I suspect a lot of that has to do with the fact that the card mechanic doesn't _feel_ like a card mechanic. In all honesty, it almost feels more like rolling dice.

There are a few tricks in the rules that wouldn't work with dice -- the "Bonus Card" under character advancement comes to mind -- but for the most part things would work just fine if you use d10s or d12s instead of the cards.

I'm still very happy with the initiative system.
 

philreed said:
I suspect a lot of that has to do with the fact that the card mechanic doesn't _feel_ like a card mechanic. In all honesty, it almost feels more like rolling dice.

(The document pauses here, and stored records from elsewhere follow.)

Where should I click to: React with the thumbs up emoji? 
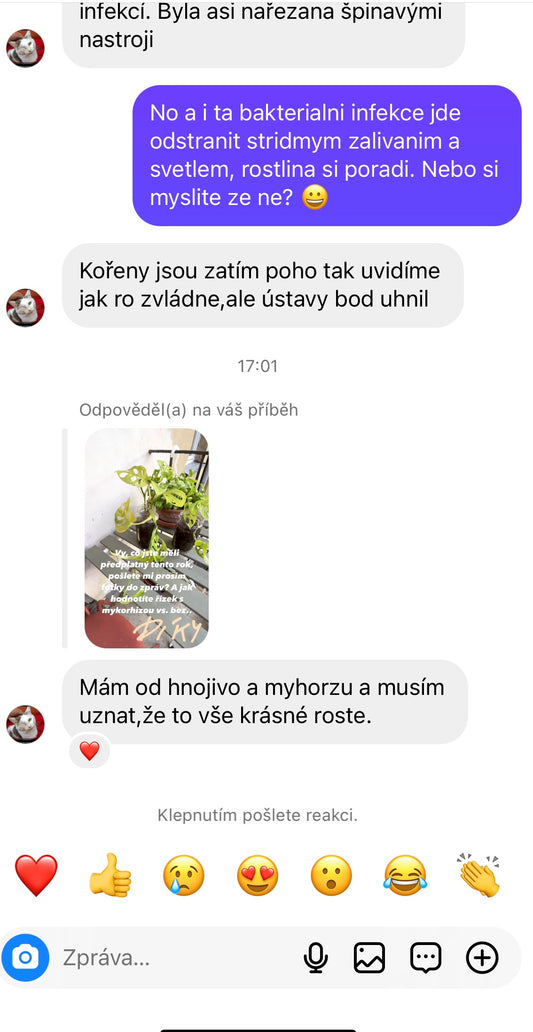tap(110, 875)
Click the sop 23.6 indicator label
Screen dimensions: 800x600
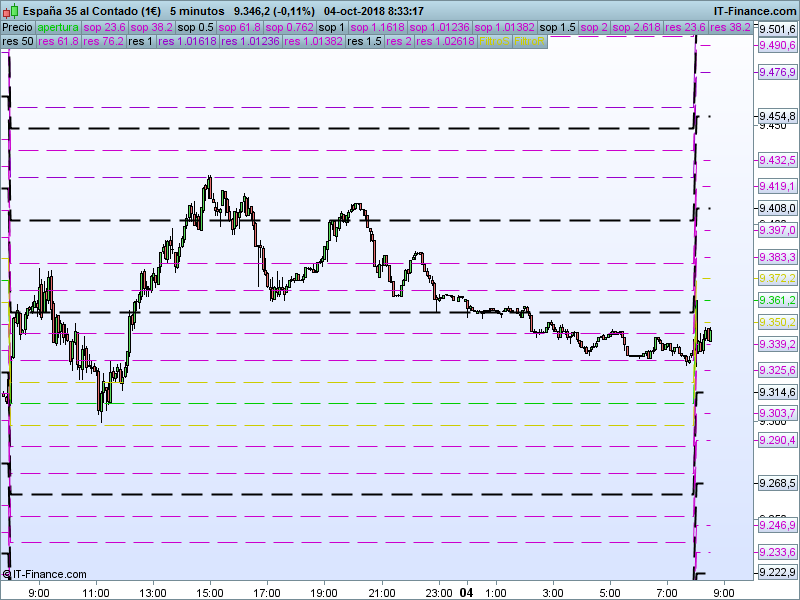[x=105, y=28]
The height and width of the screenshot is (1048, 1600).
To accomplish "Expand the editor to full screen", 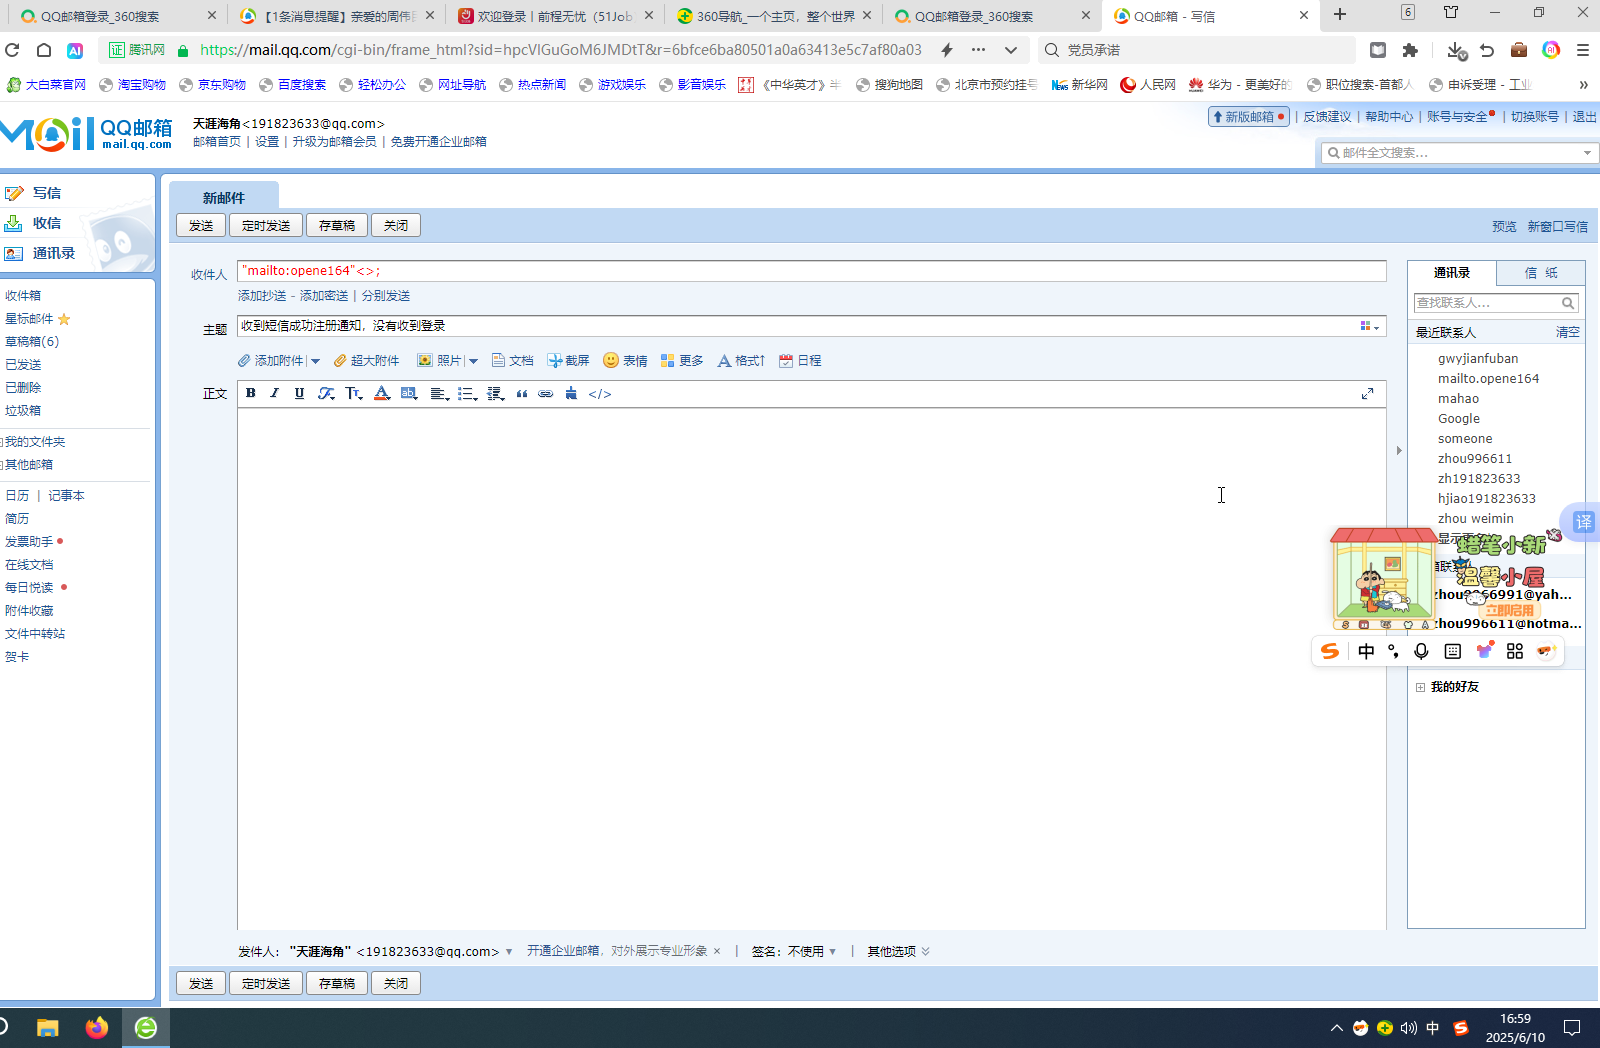I will pyautogui.click(x=1367, y=394).
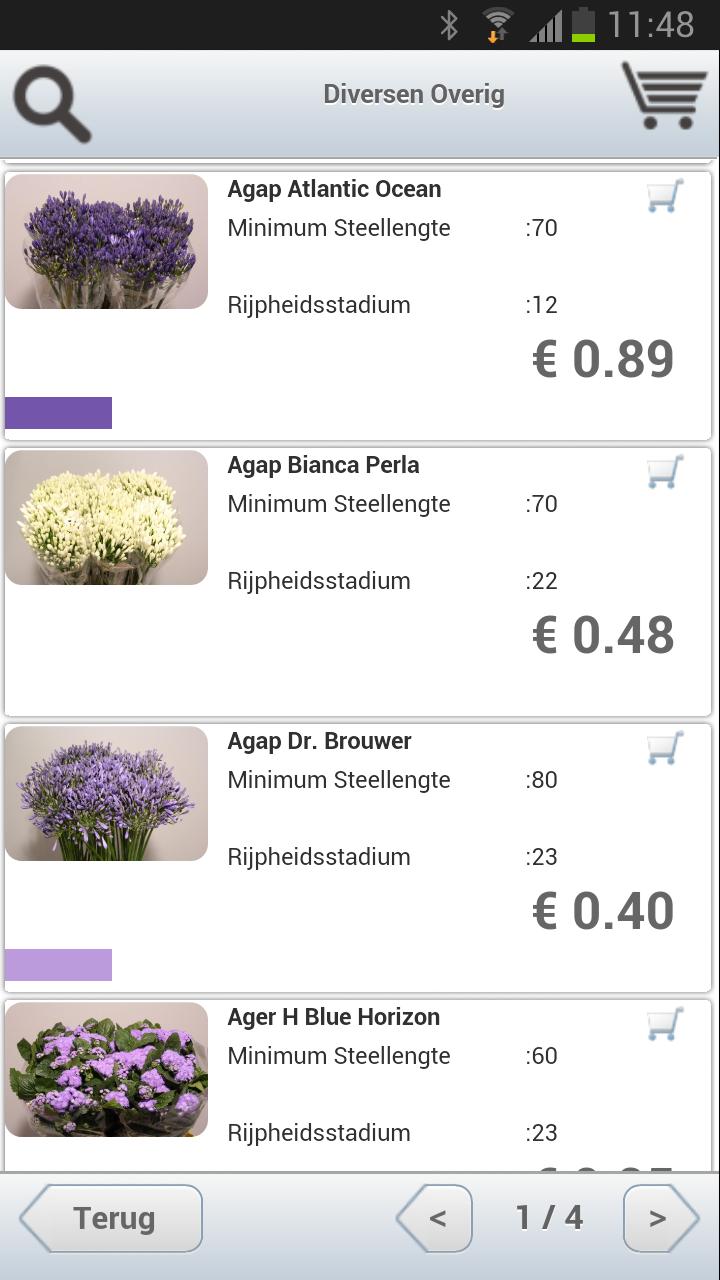This screenshot has height=1280, width=720.
Task: Add Agap Bianca Perla to cart
Action: [665, 472]
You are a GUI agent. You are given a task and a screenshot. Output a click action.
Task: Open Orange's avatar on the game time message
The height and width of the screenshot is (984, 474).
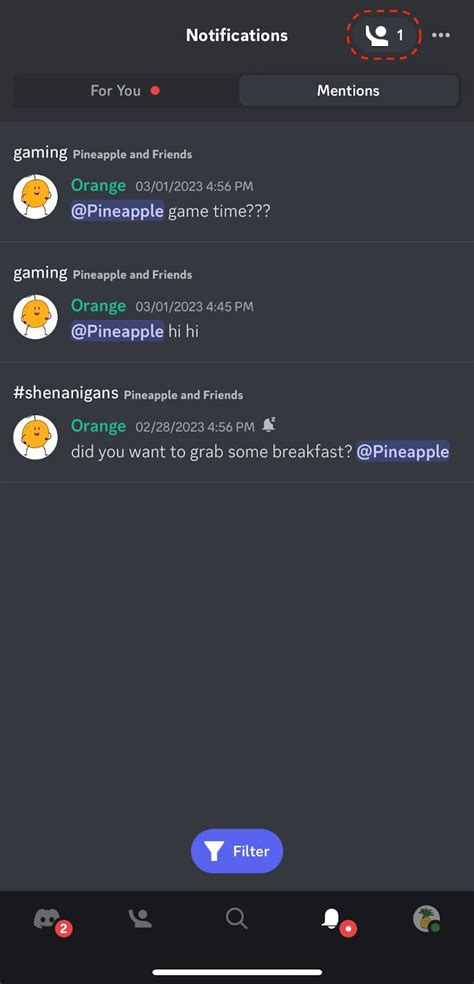pos(35,196)
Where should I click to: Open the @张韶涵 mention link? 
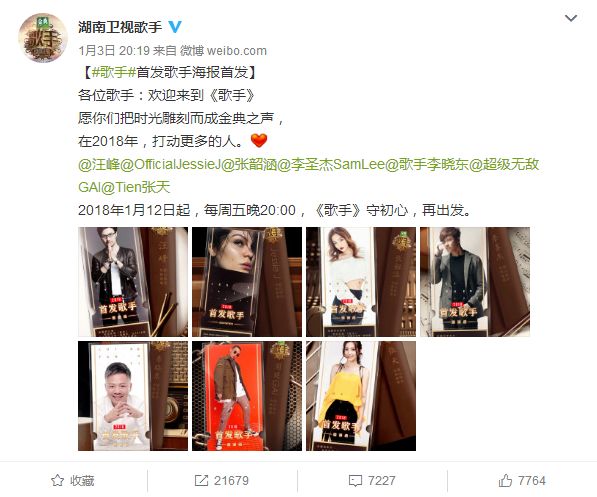[x=249, y=165]
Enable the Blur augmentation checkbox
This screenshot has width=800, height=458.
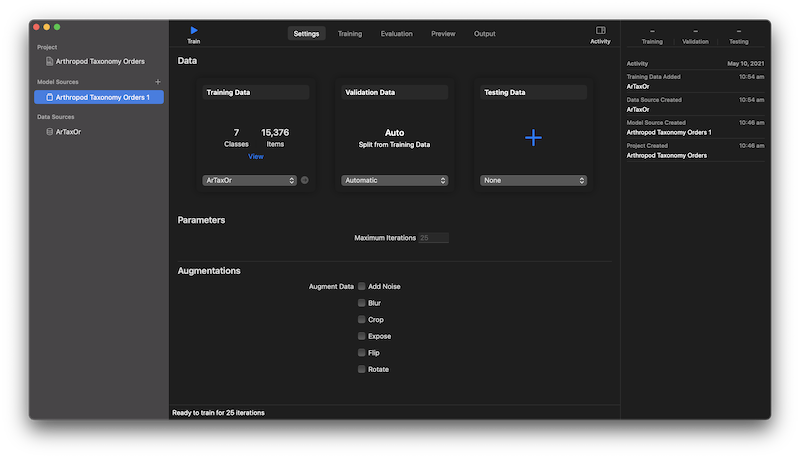[362, 303]
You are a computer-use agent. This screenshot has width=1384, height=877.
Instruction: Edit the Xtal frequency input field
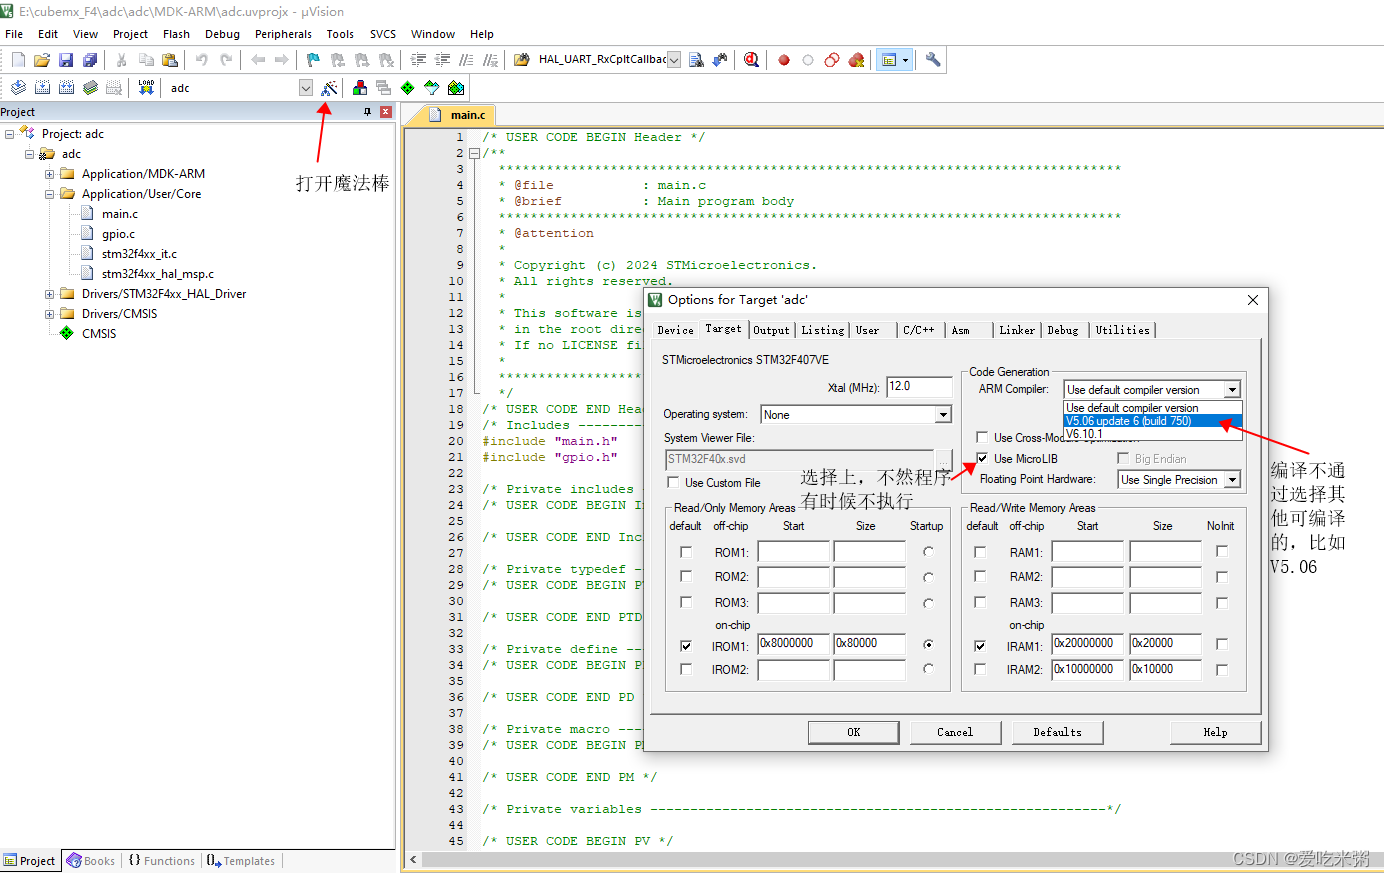919,386
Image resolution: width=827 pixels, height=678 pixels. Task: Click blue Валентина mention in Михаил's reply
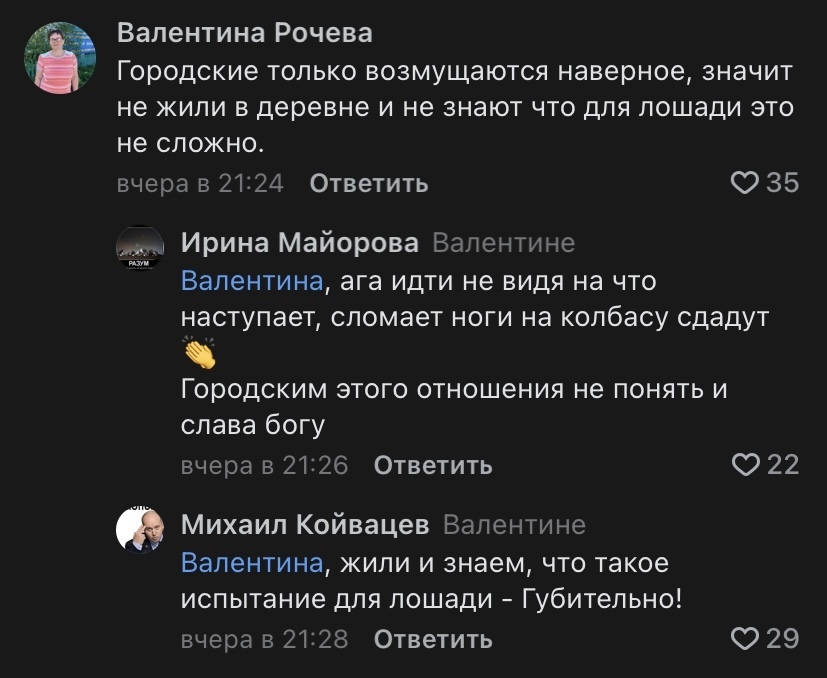[x=253, y=564]
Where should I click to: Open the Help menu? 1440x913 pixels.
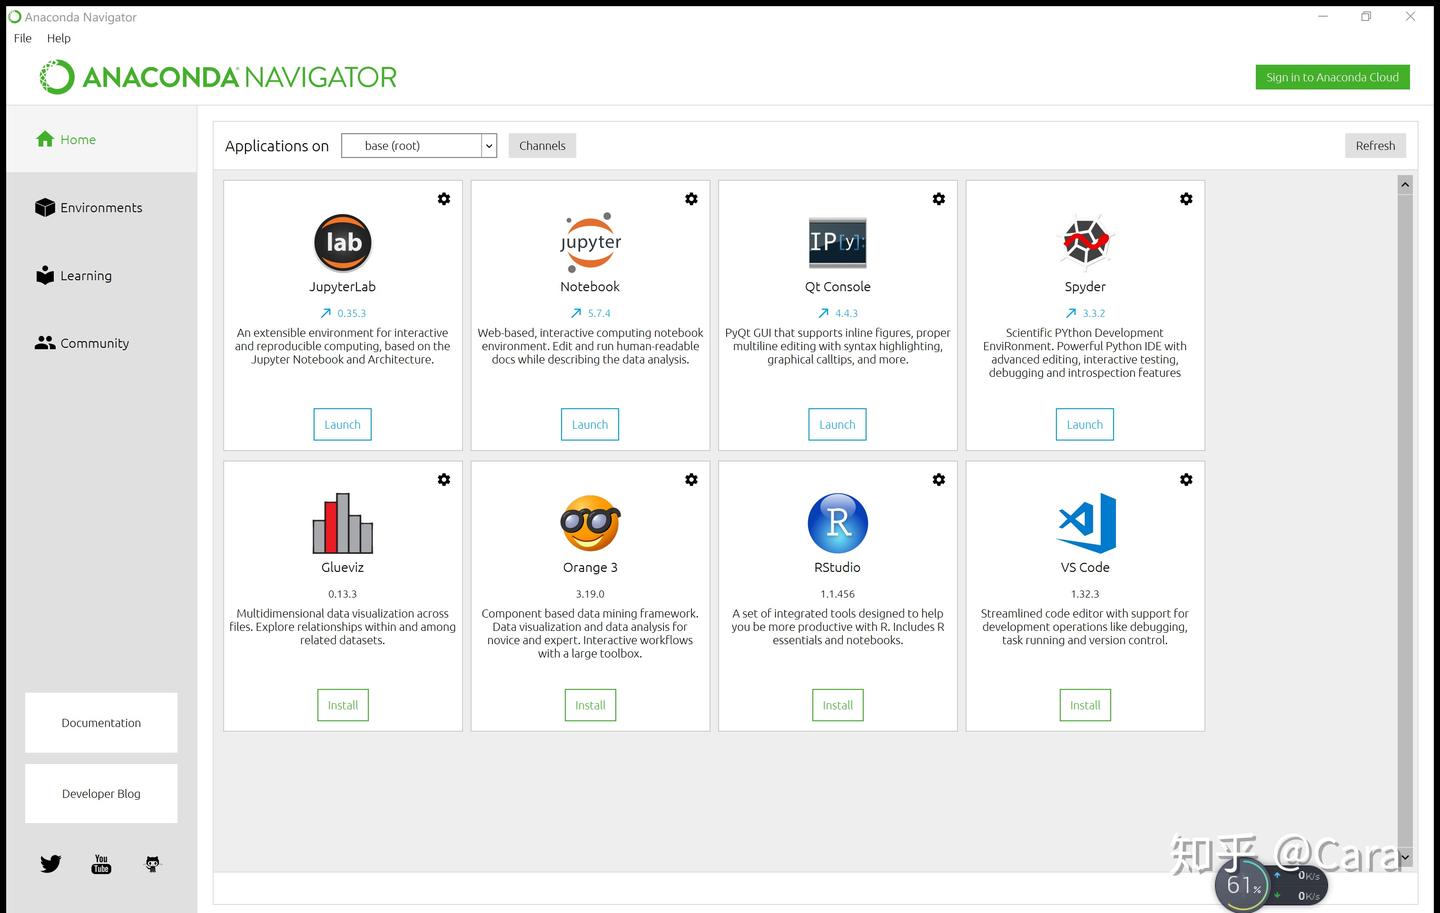coord(59,38)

More importantly, I think, it doesn't feel like a gimmick. All of those other games that I mention (with the exception of Starchildren) make use of cards as a marketing device (Hey! My game is different! It uses cards!) and, as a result, their inclusion feels remarkably contrived, to the point that the designers frequently beat the reader over the head with the 'genre as justification' claims. Starchildren's system wasn't promoted like that -- it just wasn't very intuitive. vs Monsters manages to avoid both of those pitfalls, IMHO.
 


philreed said:
I suspect a lot of that has to do with the fact that the card mechanic doesn't _feel_ like a card mechanic. In all honesty, it almost feels more like rolling dice.

It's very d20-esque and dice pool-like.
 


philreed said:
Yes. I've heard comparisons to Storyteller from a few different people.

Yet the fact that you are using cards instead of dice adds a whole new dimension to what you can do - it's really quite elegant. :)

We played again earlier today at the local pub and tried out some new house rules I thought up that seemed to work quite well in play. I'm typing them up tonight and I'll post them here soon...

Now that we're getting serious with vsM, I'm thinking of using the system for a more serious horror campaign setting I've been working on called The Kills, which is set in British-occupied Queens and New York City during the American Revolution.